- _Selected extract_:
The US Preventive Services Task Force2 and the Canadian Task Force on Preventive Health Care3 therefore recommend against routine electronic FHR monitoring for low-risk women in labor. Furthermore, both task forces have concluded that evidence is insufficient to recommend for, or against, electronic FHR monitoring in high-risk women in labor.
In contrast, a 2005 ACOG bulletin recommends continuous FHR monitoring for high-risk women during labor and intermittent FHR monitoring, by auscultation or electronic means, during labor in uncomplicated pregnancies.4 The bulletin notes that it may be logistically difficult on most labor units to adequately execute a plan to provide intermittent auscultation because the team does not have time to assess FHR frequently by auscultation.
From a practical viewpoint, medicolegal precedent and the opinion of OB experts has led to FHR monitoring of most laboring women in US hospitals.

- _Dataset excerpt_:
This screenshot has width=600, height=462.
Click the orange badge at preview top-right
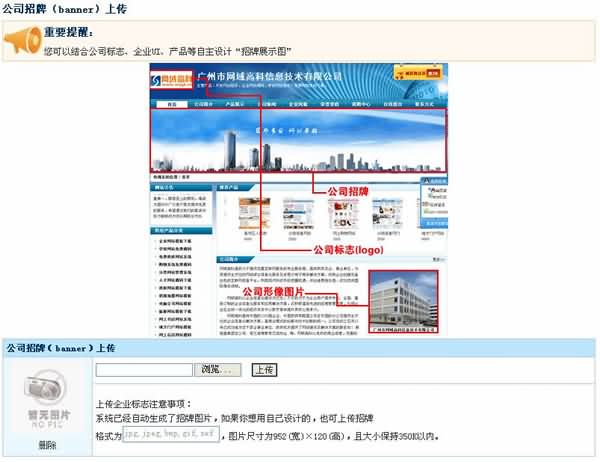pyautogui.click(x=423, y=73)
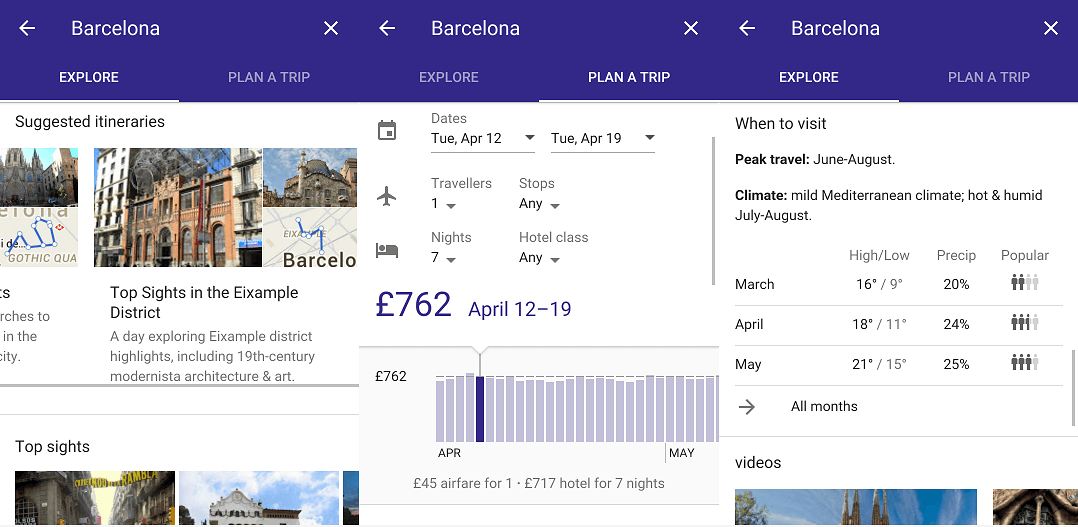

- _Problem to solve_:
In the passage on fetal heart rate monitoring, condense the paragraph beginning "In contrast, a 2005 ACOG bulletin" into a short bulleted list that keeps its main facts. The lines that come after the passage on fetal heart rate monitoring are unrelated material.

- _Output below_:
- A 2005 ACOG bulletin recommends continuous FHR monitoring for high-risk women during labor.
- For uncomplicated pregnancies, it recommends intermittent FHR monitoring during labor, by auscultation or electronic means.
- The bulletin notes that intermittent auscultation may be logistically hard to carry out on most labor units, because the team lacks time to assess FHR frequently by auscultation.